The new laws stipulate a contract with few protections for new recruits, and may speed up the path to privatization of the service.
French

Disregarding the protests of railway workers, the French parliament approved the controversial reform to the national railway, SNFC, disenfranchising new employees of job security, and changing the public firm’s legal status to that of a joint-stock company. The latter move, workers fear, will open the door to privatization.  

On June 13, as the controversial bill was passed in the National Assembly – which is the lower house of the parliament – one in two rail drivers, 41.5% of the controllers and almost 20% of the signalers were on strike in protest against the reforms. The following day, the senate backed the bill, with 245 votes in favour and 82 against. Since April, the railway workers have been striking for two consecutive days in every five, in order to pressurize the government and the parliament to not pass the bill.

One of the demands of the rail union has been met by the government, which has agreed to bear 35 billion euro of the total of 55 billion euro debt of the SNFC. But there has been widespread anger over the the change to the firm’s legal status from a public company to a private joint-stock company, in which the French government will be the single shareholder. The government has been claiming the railways will not be privatized but the suspicions of those who believe otherwise were further fuelled by the leaked minutes of a meeting on May 4 between the company’s officials and transport ministry. These revealed the former requesting the government to limit the  “non-transferability” of the shares to main holding company.

This request, if heeded, will imply that while SNFC’s shares cannot be sold to private entities, there will be no such restriction on the company’s subsidiaries, such as SNCF Mobilités, which manages the trains, and SNCF Réseau which manages the infrastructure.

“In concrete terms, this request paves the way for a privatization of the public company, whereas for weeks, the government and the management have been telling us that this railway reform is not the privatization of the SNCF,” Fabien Villedieu, a spokesperson of SUD Rail union, warned. The Transport Minister, however, continues to claim that the subsidiaries’ shares will also remain public and non-transferable.  
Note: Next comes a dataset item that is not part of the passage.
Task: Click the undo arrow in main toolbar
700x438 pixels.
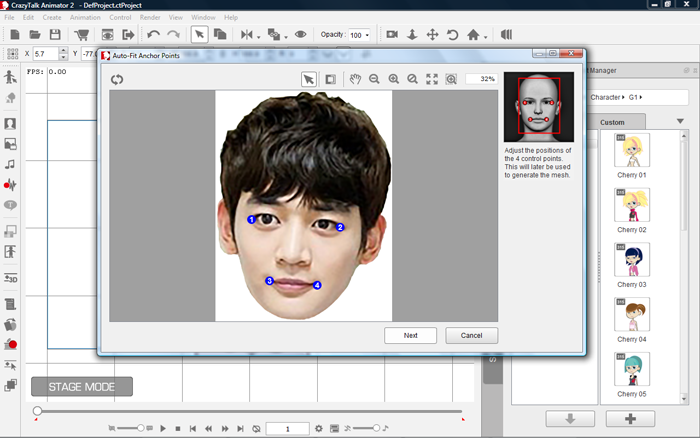Action: tap(153, 35)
The reform bill also changes the contract under which new recruits will be hired from 2020. Currently, 90% of the SNFC staff are employed under a contract called “Statut de Cheminot”, which accords them a high degree of job security. This system prevents the employer from firing the workers for the purpose of improving the company’s profit margin. A worker’s service can end only through resignation, retirement or health issues. The contract also allows a railway worker to retire between the age of 50 and 55. The bill scraps these hard-won rights of the railway workers.

“The law has been passed definitively, and it will be applied,” Transport Minister Elisabeth Borne said, adding that the government will be holding talks to decide the new labour agreement under which the workers will be hired.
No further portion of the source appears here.